I won't get into the song list, but really just have to tell you about Bob
"Bling" Dylan.  I kid you not that Bob wore three large cluster diamond
rings on one hand, and one large cluster diamond ring on the other hand.
He also had diamond clusters on his shirt collar and around the brim of
his hat.  He was smartly dressed in a white  cowboy suit with Black boots
with white stripping across the front.  Bob also was smiling and
bee-bopping like I never saw before- he really seemed to be enjoying
himself.  His voice was very very good, and the band seemed really
together- Tony was smiling and just rips on the bass.  I also love the new
Organ sound Bob is playing.  

The venue had to be the strangest venue I ever saw- where you actually
bring wine, candles, table cloths, flowers, etc. and have a major spread. 

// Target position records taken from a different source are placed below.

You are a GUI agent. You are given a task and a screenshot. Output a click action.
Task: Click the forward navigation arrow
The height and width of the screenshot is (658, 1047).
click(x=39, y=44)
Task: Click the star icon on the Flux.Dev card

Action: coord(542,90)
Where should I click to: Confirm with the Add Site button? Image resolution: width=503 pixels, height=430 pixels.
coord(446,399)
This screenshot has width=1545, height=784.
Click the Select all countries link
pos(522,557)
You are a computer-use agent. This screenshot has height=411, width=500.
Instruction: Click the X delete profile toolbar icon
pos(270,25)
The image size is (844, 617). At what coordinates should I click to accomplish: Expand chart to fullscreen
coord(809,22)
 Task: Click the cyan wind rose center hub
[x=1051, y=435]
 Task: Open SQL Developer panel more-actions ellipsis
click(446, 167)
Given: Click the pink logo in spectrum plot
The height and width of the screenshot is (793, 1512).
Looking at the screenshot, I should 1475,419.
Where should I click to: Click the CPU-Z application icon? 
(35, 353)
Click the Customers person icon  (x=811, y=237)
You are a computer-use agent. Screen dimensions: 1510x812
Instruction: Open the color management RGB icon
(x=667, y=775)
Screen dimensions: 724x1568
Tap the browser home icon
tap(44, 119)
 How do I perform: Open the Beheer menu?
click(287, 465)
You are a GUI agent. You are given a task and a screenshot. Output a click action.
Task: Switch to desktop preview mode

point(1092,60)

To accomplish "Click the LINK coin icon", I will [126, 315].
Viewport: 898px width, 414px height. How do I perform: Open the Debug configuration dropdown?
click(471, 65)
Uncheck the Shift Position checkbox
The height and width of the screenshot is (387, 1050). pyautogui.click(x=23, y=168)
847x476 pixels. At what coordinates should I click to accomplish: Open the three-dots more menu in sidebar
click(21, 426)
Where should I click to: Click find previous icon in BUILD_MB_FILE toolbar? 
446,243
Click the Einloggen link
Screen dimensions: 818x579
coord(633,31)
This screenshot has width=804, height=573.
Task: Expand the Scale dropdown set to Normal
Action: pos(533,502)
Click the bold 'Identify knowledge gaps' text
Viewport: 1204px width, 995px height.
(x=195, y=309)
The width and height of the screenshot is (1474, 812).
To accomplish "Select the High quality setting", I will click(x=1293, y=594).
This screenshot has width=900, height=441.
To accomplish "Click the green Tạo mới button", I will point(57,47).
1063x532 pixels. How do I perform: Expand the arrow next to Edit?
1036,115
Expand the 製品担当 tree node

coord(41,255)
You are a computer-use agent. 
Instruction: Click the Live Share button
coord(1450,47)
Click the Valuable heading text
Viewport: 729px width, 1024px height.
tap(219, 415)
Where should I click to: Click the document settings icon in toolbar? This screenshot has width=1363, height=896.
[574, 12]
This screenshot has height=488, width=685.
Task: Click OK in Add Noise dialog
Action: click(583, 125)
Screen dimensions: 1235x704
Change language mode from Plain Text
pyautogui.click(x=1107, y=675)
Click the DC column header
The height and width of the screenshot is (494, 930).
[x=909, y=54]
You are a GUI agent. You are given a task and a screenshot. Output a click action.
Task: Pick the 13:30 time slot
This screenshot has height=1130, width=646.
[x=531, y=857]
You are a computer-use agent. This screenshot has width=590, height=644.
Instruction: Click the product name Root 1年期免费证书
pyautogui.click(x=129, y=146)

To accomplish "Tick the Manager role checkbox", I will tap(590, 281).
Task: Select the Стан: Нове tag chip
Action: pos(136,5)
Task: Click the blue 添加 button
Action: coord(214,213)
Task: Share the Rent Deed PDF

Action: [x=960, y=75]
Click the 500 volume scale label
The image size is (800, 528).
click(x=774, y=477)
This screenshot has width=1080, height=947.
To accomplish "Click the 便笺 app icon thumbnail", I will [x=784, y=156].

For most folks there it seemed to be more of a social scene- who could
have the best table spread.  Everybody seemed to know everybody.  Atlanta
is also a great city, and my fiancé and I really enjoyed spending the
weekend there.  The people are super friendly.  We also had a nice lunch
in the tallest hotel (Westin Atlanta) in the Western Hemisphere (72
stories).  The elevator is on the outside of the building!  What a ride to
the top that was.  I definitely will go back to Atlanta.